··· Data lines

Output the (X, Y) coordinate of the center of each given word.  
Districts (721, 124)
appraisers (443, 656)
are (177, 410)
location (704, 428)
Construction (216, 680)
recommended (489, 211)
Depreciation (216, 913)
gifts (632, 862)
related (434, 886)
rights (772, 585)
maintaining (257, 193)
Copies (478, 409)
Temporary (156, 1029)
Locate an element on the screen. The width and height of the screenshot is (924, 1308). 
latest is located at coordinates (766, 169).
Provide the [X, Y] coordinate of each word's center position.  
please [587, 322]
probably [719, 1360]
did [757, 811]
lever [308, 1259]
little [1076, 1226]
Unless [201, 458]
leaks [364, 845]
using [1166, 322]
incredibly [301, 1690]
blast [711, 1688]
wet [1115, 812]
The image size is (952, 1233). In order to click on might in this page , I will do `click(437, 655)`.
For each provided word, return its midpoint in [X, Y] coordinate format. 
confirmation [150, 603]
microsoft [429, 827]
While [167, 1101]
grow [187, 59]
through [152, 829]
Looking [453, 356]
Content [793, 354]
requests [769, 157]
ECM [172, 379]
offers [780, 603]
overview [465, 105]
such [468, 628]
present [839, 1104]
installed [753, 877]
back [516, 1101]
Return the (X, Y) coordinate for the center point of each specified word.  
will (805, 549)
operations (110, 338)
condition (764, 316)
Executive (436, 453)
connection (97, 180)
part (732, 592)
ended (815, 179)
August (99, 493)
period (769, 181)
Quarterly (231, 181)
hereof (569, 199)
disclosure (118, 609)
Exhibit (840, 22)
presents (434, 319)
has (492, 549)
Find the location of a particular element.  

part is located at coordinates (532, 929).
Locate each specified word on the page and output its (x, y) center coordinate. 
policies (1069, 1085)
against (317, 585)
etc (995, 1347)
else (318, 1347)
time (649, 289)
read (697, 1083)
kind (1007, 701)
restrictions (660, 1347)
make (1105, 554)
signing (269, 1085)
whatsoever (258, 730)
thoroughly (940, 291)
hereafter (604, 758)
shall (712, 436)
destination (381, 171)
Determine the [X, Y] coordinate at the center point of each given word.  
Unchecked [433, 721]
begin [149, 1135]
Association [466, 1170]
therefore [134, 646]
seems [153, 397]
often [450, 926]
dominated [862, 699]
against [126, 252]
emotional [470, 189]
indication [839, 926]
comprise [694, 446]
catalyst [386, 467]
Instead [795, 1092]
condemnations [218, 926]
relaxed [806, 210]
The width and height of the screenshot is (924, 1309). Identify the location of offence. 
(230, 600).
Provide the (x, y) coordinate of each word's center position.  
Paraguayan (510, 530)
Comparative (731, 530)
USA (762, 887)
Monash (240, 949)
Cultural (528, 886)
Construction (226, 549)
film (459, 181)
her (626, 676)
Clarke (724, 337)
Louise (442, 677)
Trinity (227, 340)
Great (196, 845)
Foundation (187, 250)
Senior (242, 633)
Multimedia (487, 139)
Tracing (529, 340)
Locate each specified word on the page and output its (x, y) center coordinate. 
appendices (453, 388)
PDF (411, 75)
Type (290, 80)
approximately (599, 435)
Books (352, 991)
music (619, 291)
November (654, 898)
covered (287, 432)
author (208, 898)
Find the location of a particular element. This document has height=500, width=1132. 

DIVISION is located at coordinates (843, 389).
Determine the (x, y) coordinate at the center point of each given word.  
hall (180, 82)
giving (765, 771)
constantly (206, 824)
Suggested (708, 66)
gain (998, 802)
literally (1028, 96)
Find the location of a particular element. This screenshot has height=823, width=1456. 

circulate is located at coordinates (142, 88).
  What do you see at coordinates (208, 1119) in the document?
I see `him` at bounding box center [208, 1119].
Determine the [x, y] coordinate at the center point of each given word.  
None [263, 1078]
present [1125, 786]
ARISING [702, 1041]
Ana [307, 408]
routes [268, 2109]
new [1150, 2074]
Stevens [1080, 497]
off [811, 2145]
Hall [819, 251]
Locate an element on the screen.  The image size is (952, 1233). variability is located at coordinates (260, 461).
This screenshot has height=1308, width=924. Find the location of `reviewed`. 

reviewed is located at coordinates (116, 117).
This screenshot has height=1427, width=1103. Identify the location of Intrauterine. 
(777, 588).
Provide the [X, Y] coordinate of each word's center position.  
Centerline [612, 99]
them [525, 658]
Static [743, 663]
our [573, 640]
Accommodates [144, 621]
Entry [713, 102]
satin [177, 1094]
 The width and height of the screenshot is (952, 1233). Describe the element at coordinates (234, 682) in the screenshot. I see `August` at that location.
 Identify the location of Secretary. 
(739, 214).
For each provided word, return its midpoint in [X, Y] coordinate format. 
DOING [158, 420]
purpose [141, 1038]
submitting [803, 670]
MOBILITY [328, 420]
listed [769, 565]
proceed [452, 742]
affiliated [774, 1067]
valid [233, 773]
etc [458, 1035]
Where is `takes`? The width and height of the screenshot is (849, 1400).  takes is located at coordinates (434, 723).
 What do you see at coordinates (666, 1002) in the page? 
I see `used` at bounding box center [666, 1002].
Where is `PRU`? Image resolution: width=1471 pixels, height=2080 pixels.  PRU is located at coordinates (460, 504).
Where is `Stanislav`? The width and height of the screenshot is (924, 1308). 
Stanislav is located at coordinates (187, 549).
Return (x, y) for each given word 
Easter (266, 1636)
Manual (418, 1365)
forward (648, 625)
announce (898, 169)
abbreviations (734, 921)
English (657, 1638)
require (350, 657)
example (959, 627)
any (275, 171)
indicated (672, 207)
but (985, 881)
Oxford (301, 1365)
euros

······

◆ **Required work**
Identify every line in the records above that contains the word "will", and copy each such line. Case counts.

◆ **Output of the exercise**
The image size is (952, 1233). In order to click on might in this page , I will do `click(437, 655)`.
will (805, 549)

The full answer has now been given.